◆ **Data extracts**
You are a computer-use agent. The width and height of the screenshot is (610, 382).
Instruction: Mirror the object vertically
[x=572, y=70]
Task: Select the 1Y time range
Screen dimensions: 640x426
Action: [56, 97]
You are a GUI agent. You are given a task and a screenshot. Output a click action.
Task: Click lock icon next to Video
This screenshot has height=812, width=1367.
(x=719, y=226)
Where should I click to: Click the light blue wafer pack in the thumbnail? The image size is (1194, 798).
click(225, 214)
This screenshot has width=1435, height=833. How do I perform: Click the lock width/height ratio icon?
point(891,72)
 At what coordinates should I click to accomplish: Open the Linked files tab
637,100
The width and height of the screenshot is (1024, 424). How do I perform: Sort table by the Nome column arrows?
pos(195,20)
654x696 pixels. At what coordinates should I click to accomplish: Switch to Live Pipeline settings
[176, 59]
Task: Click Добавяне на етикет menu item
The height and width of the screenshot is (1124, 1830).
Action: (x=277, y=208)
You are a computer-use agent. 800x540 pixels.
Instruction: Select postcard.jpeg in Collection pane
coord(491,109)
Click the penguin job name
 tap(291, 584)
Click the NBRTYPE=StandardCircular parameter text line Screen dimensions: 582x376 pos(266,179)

◆ **Exercise goal**
Please output exactly the lines from the one containing "You are a computer-use agent. 800x540 pixels." through the end of the records, both included.

◆ **Result of this exercise**
You are a computer-use agent. 800x540 pixels.
Instruction: Select postcard.jpeg in Collection pane
coord(491,109)
Click the penguin job name
 tap(291, 584)
Click the NBRTYPE=StandardCircular parameter text line Screen dimensions: 582x376 pos(266,179)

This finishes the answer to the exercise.